Editorial time, it has been awhile. A story about a stick and a carrot. And how they will affect the practice of medicine in the US.
Let me start by introducing SNOMED. SNOMED, by it’s own description, is “the most comprehensive, multilingual clinical healthcare terminology in the world.”
In layperson’s terms, SNOMED is a structured clinical language designed to describe the details of a visit in a consistent, discrete fashion. It’s an effort to codify every scrap of data that you put into your EHR and turn everything from your free text notes (eventually) to your lab results into data that can be organized, exchanged, and reviewed.
This also means that the days of scribbling “OM left” or simply picking a generic ICD-9 code for billing and moving on to the next patient are coming to an end. It’s one of the little time bombs packed into the Stage 2 MU requirements (more below).
Your shorthand – while invaluable while your patient is in front of you – makes everything from data exchange to population management effectively impossible. What makes your single patient visit efficient today causes tomorrow to be inefficient.

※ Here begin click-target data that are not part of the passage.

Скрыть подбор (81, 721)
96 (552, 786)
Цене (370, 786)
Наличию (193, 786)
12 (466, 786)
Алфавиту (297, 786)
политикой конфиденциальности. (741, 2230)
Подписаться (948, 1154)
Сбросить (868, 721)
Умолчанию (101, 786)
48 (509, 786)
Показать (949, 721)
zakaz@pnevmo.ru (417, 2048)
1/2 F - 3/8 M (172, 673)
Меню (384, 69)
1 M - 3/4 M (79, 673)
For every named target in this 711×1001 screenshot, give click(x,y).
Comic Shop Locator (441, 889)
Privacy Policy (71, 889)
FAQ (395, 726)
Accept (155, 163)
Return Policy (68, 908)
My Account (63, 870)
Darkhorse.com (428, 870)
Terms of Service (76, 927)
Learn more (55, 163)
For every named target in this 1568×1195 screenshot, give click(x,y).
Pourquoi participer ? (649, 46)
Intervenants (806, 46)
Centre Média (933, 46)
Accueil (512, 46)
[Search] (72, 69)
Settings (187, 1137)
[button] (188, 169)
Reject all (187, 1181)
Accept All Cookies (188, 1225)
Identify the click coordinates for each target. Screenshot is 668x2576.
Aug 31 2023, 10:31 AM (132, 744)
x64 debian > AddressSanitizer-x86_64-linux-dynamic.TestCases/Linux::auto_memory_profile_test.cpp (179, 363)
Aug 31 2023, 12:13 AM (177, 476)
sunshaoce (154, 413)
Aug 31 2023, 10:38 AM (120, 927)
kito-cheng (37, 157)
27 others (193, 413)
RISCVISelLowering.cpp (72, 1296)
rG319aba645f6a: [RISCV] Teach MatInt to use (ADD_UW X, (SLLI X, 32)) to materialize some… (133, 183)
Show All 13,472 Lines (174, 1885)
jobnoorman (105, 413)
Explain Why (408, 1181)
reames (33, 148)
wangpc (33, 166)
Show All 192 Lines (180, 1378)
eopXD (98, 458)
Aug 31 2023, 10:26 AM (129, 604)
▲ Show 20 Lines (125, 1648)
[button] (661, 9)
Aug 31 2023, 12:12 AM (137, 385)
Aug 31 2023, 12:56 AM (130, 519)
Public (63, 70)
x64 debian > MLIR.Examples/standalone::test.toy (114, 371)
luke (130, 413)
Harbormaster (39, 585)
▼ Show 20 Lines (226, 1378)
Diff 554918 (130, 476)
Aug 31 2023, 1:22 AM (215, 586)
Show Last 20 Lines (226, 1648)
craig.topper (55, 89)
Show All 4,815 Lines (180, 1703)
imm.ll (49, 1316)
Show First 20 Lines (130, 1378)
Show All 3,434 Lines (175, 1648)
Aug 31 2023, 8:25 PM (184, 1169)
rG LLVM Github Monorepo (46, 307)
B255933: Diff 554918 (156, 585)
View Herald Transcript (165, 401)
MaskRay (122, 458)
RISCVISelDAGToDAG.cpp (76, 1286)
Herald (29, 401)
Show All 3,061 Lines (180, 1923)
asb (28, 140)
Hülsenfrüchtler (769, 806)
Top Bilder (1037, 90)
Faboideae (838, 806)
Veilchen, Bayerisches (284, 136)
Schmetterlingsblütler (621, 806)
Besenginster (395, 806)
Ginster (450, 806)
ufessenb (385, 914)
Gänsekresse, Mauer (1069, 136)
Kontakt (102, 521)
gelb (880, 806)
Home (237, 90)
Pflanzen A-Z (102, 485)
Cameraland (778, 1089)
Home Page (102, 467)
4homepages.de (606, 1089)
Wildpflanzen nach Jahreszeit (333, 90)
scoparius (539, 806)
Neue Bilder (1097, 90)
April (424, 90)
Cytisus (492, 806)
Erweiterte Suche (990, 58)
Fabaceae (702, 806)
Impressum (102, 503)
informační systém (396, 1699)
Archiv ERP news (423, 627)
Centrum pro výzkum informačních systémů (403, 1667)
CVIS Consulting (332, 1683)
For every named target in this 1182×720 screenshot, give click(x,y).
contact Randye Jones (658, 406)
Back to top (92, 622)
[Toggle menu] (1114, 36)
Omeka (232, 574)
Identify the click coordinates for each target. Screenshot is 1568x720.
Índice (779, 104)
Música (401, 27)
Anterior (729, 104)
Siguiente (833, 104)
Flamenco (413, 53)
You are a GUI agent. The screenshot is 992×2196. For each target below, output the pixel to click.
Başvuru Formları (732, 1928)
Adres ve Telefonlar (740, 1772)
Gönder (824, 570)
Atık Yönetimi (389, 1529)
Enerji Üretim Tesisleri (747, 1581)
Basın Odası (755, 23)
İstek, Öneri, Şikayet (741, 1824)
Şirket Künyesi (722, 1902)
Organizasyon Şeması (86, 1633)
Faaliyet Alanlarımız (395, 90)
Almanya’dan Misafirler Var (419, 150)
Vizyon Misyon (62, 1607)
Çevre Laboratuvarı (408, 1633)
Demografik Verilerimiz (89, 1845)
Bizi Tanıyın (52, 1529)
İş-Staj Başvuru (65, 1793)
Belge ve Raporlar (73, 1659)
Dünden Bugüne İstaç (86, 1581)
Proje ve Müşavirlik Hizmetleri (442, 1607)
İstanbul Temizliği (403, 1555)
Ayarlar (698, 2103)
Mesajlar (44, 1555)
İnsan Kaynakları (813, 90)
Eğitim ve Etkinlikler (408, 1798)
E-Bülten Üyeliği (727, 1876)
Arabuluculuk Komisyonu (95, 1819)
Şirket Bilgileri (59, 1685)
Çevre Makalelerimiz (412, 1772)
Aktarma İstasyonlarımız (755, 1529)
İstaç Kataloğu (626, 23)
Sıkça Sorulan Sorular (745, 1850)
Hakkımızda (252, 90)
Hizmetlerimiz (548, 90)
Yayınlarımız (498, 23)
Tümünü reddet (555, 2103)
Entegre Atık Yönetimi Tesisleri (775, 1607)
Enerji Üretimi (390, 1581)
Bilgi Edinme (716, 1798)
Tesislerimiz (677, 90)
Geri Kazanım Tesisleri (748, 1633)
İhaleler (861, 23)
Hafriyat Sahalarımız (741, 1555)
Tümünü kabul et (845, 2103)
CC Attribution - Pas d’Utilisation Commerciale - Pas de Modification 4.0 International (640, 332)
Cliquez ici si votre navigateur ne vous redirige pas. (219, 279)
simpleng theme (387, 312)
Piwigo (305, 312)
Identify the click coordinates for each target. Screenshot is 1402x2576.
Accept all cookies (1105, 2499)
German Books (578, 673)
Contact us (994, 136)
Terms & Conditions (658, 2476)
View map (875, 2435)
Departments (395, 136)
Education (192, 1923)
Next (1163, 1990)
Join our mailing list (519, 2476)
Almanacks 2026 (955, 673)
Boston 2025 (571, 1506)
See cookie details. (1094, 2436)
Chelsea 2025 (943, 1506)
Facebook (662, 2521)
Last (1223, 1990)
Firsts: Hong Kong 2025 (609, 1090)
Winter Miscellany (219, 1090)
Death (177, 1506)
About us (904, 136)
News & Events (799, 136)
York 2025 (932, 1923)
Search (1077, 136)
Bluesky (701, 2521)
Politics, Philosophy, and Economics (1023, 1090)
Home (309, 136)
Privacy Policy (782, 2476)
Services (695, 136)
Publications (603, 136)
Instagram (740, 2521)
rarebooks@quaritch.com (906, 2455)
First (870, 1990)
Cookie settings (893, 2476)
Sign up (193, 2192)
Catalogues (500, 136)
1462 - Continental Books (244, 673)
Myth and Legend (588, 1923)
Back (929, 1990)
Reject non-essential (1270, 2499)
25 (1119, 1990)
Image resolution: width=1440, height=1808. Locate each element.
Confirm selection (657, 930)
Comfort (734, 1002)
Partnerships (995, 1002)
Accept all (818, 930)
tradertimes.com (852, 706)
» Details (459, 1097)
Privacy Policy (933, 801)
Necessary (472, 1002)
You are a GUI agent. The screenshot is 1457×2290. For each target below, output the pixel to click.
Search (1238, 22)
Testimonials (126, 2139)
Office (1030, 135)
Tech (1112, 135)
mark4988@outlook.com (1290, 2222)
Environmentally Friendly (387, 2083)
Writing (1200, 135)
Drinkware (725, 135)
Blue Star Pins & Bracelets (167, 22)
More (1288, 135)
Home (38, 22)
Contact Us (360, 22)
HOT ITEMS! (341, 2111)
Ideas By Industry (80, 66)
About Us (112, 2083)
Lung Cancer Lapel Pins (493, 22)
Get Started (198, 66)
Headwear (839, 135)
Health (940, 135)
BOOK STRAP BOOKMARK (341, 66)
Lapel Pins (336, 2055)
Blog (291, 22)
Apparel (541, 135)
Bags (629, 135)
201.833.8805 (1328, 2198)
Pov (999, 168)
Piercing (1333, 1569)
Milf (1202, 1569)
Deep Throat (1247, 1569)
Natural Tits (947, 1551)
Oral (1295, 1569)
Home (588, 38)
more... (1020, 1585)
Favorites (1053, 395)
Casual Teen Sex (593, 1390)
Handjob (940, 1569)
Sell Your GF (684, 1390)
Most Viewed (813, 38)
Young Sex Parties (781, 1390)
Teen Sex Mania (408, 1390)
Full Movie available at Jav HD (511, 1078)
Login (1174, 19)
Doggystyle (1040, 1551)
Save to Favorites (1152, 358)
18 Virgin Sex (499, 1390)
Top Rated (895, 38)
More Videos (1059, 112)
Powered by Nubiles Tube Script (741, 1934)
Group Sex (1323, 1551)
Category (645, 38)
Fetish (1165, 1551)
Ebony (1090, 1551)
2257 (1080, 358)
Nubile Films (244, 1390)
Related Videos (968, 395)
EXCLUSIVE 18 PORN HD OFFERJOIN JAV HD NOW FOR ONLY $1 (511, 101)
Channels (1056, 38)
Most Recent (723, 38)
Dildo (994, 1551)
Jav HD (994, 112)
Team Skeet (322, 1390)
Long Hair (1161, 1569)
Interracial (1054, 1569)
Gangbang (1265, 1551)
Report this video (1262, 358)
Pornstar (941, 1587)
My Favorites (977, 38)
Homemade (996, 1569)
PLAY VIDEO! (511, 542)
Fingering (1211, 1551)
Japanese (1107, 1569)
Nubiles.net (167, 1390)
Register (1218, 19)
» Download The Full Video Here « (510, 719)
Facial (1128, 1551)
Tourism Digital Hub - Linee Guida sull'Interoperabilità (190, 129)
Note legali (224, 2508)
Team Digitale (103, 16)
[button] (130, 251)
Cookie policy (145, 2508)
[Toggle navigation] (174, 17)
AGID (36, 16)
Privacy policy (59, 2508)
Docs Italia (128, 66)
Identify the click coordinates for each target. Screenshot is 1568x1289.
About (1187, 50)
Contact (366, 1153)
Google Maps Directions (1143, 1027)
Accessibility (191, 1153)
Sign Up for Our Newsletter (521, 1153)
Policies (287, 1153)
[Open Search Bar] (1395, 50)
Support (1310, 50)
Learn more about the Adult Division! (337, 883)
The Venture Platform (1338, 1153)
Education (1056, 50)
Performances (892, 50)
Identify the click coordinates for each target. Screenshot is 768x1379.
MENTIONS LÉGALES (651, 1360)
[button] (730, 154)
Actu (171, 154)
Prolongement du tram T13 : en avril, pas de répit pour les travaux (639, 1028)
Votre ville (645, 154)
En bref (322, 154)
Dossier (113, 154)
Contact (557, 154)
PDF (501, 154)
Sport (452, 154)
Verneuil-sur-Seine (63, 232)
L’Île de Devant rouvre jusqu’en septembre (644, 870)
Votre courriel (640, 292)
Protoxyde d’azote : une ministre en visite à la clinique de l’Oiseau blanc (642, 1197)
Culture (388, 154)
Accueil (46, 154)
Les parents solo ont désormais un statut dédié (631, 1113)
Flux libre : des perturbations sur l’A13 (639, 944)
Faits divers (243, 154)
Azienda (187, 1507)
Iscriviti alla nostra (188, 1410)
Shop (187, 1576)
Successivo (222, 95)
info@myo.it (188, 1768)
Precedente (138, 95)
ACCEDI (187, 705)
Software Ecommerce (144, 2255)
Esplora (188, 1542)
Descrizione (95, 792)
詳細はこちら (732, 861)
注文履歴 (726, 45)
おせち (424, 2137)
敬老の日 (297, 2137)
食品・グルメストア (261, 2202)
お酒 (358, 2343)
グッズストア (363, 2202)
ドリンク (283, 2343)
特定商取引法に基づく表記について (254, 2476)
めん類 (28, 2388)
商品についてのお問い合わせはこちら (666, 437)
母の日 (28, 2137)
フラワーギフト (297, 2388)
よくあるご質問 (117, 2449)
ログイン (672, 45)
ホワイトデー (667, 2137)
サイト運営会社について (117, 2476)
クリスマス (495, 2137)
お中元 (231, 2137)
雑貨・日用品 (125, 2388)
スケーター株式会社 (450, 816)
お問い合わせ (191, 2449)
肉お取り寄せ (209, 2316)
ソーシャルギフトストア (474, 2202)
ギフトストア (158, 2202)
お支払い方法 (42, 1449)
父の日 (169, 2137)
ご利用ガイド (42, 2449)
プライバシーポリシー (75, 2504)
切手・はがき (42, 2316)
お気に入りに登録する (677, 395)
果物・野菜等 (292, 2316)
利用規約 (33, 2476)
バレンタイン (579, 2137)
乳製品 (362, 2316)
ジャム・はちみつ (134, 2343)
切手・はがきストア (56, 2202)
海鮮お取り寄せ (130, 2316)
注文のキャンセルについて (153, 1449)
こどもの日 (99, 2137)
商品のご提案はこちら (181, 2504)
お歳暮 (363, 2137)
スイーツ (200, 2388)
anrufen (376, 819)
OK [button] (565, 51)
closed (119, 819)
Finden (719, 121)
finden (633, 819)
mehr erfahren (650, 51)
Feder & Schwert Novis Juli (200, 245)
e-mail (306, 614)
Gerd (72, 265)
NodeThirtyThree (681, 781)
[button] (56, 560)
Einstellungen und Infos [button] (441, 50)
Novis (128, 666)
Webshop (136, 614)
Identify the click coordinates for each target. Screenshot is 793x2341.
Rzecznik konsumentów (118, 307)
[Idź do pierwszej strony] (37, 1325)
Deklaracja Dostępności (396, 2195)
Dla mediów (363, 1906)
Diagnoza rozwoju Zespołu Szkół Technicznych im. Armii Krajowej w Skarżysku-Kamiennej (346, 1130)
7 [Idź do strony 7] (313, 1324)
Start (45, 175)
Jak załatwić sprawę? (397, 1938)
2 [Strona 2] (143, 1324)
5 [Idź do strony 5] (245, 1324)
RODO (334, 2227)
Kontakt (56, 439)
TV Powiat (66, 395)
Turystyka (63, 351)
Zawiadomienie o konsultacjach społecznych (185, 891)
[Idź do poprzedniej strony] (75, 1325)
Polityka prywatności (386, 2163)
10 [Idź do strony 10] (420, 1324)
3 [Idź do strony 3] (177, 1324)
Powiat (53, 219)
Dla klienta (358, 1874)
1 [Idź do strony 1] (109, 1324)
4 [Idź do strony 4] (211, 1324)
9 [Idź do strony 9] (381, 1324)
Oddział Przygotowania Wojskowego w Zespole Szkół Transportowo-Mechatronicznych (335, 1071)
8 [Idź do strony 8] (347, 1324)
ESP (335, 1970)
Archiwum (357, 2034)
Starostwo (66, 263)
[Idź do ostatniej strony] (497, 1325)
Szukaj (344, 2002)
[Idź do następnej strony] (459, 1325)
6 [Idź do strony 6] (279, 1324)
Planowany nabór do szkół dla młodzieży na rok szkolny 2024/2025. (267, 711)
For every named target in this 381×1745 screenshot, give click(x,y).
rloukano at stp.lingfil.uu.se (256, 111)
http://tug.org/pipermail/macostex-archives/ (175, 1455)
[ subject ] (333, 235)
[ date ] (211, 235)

How does this affect pediatricians? Right now, you generate two primary chunks of data at the end of every visit: your chart notes (which can be in 1001 different formats, depending on your EHR…or handwriting), and CPT/ICD-9 codes. The former, which is rarely able to exchanged directly outside your office, is for clinical purposes. The latter combination exists, ostensibly, for billing purposes but has been co-opted for all kinds of clinical use (PCC does it all the time – we help you use ICD-9 and CPT codes for everything from patient recall to immunization tracking and more). SNOMED is the effort to have a chart note that is both readable and shareable…and make the billing process simpler and more consistent.
Ask anyone in the business of quality measurement: ICD-9s and CPT codes make poor measuring sticks. We need to separate the billing and clinical experiences. Enter SNOMED. No real challenge there.
So, why the talk about the stick and the carrot? Let’s look at the stick, first.
The stick is very easy to understand: Meaningful Use. For Stage 2 certification, an EHR must use SNOMED terminology in a number of places. Here’s one example:
170.314(a)(5) Problem list. Enable a user to electronically record, change, and access a patient’s active problem list:
(i) Ambulatory setting. Over multiple encounters in accordance with, at a minimum, the version of the standard specified in §170.207(a)(3)
Of course, the standard specified above includes SNOMED.
If it’s not clear, this means that your Problem List, long the domain of ICD-9 codes, will now be recorded using SNOMED. I chose this example because it’s where PCC decided to introduce the concept to our clients (more on that later).
In the scramble to get certified, EHR vendors (including PCC) are feeling forced to cram in these changes without a lot of time to prepare and manage the process. Even if you don’t wish to participate in MU – or, for many pediatricians, you CAN’T – your vendors (again, including PCC) are forced to make these changes anyway. Without Stage 2 certification, many or most of our third party relationships – such as every lab connection, eRX, your state HIE, your state immunization registry – will simply refuse to work with us.
It’s not just the government, either. PCMH recognition bumps into SNOMED. Payer-level quality measures reference SNOMED. SNOMED is replacing ICD codes in many (most?) CQM/NQF reports.
In other words, using SNOMED is effectively required if you want to work with a viable EHR. Or even if you don’t. And there’s the stick.
What’s the carrot? The future.
We all know how the design of EHRs is crippled by the need to make records for billing (and not records of _care_). ICD-9 and, soon, ICD-10 will become your billing effort while other standards (SNOMED, LOINC) will take over as your clinical descriptors. With the evolution towards a more clinically oriented note, you should start to glimpse a future where your EHR supports your clinical process and not just your billing process.
Perhaps the biggest complaint I’ve heard about MU is that it didn’t accomplish or even focus on the biggest problem we have in the EHR world: the interchange of data. Doctors want to choose the EHR that suits them best, not the EHR that suits their ACO/MSO/hospital overlords. And if they could just pick that EHR and share their data, what a marvelous world that would be. The first step towards that marvelous world is getting disparate systems to speak the same, useful language. SNOMED is that answer.
I have more to say about this subject, including how PCC is implementing SNOMED and why we’ve made the choices we’ve made, but I’m looking for some feedback from anyone first. Anyone reading here use SNOMED?